→ READING TEXT
- - -

STOCK OPTION AGREEMENT
RECITALS
     A. The Company has implemented the Plan for the purpose of providing eligible persons in the Company’s service with the opportunity to participate in one or more equity incentive compensation programs designed to encourage them to continue their service relationship with the Company.
     B. Optionee is to render valuable services to the Company (or a Parent or Subsidiary), and this Agreement is executed pursuant to, and is intended to carry out the purposes of, the Plan in connection with the Company’s grant of an option to Optionee.
     C. All capitalized terms in this Agreement shall have the meaning assigned to them in the attached Appendix.
          NOW, THEREFORE, it is hereby agreed as follows:
          1. Grant of Option. The Company hereby grants to Optionee, as of the Grant Date, an option to purchase up to the number of Option Shares specified in the Grant Notice. The Option Shares shall be purchasable from time to time during the option term specified in Paragraph 2 at the Exercise Price.
          2. Option Term. The term of this option shall commence on the Grant Date and continue in effect until the close of business on the Expiration Date, unless sooner terminated in accordance with Paragraph 5 or the terms of any employment agreement between the Corporation and Optionee.
          3. Limited Transferability.

- - -

→ CHALLENGE 1
In the stock option agreement, copy everything from "STOCK OPTION AGREEMENT" down to "option to Optionee.", editing each "Optionee" to read "Grantee".
→ CHALLENGE 2
According to the stock option agreement, on what date does the term of the option begin?
The entries after this agreement are separate material.

- - -

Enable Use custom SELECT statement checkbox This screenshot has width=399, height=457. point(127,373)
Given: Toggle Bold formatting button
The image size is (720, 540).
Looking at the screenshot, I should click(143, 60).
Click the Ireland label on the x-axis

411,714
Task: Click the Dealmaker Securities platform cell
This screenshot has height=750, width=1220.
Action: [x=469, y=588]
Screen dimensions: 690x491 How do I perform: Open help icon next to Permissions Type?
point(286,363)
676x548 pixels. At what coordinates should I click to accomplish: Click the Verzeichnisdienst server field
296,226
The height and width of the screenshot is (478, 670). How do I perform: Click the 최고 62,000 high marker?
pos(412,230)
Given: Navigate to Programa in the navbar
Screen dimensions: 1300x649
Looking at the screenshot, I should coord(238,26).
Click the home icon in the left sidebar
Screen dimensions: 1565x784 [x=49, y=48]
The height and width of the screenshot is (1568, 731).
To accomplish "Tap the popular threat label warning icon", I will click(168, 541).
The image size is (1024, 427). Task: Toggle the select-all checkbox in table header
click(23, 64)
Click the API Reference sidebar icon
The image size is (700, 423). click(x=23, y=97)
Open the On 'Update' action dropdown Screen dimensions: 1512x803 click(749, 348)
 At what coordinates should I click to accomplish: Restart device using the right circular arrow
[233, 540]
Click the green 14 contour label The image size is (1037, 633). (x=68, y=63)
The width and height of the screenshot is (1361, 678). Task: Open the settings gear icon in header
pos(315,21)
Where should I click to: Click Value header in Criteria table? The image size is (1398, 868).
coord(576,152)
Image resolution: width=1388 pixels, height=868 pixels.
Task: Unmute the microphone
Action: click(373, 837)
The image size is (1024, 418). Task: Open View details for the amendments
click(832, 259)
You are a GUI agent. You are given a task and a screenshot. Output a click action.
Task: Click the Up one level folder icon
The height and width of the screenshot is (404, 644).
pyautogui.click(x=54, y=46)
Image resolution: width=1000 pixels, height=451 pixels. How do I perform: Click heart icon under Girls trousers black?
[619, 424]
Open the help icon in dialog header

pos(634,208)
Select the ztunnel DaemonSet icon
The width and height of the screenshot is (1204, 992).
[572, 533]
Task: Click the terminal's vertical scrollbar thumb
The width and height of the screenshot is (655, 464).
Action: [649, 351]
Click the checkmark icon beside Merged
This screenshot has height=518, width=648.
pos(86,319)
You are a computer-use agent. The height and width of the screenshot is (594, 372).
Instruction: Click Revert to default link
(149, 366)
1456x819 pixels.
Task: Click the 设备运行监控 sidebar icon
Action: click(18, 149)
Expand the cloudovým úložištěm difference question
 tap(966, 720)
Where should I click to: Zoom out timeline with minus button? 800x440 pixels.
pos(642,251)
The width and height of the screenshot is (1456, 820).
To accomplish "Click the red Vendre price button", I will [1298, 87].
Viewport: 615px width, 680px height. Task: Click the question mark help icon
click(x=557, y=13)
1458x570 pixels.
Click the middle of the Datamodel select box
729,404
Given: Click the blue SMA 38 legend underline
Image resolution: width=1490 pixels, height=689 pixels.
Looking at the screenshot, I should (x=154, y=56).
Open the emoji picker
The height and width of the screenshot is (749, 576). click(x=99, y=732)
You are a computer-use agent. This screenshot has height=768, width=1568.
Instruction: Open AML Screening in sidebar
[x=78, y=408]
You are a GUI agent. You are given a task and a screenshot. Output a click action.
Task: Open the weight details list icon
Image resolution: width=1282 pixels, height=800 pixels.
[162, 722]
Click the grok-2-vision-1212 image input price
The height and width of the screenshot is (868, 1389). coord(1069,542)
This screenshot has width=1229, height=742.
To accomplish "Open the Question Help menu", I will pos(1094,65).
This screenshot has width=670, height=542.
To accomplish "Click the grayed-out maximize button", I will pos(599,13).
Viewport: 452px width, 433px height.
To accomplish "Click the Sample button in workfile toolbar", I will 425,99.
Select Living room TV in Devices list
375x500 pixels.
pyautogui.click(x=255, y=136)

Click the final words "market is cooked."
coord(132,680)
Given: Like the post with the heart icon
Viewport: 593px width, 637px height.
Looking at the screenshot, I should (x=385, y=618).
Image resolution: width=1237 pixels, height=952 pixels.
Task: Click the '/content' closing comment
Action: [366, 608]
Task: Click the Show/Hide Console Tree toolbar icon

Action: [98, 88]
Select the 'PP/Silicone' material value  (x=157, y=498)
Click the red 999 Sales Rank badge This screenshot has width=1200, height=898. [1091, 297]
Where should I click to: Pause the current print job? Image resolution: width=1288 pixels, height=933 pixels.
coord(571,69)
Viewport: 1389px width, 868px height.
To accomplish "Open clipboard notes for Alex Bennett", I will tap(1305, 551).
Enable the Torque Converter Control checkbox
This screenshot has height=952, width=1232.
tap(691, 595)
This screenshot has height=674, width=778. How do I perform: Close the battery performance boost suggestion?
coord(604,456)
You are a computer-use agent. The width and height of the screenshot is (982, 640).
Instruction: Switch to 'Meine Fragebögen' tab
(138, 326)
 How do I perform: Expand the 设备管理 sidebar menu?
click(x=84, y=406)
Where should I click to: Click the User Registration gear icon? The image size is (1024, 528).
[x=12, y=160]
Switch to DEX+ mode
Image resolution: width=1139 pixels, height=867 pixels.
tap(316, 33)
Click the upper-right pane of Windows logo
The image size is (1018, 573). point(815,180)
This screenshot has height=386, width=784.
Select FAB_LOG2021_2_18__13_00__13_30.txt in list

- - -

→ CORRECT RESULT 1
STOCK OPTION AGREEMENT
RECITALS
     A. The Company has implemented the Plan for the purpose of providing eligible persons in the Company’s service with the opportunity to participate in one or more equity incentive compensation programs designed to encourage them to continue their service relationship with the Company.
     B. Grantee is to render valuable services to the Company (or a Parent or Subsidiary), and this Agreement is executed pursuant to, and is intended to carry out the purposes of, the Plan in connection with the Company’s grant of an option to Grantee.

→ CORRECT RESULT 2
The term begins on the Grant Date.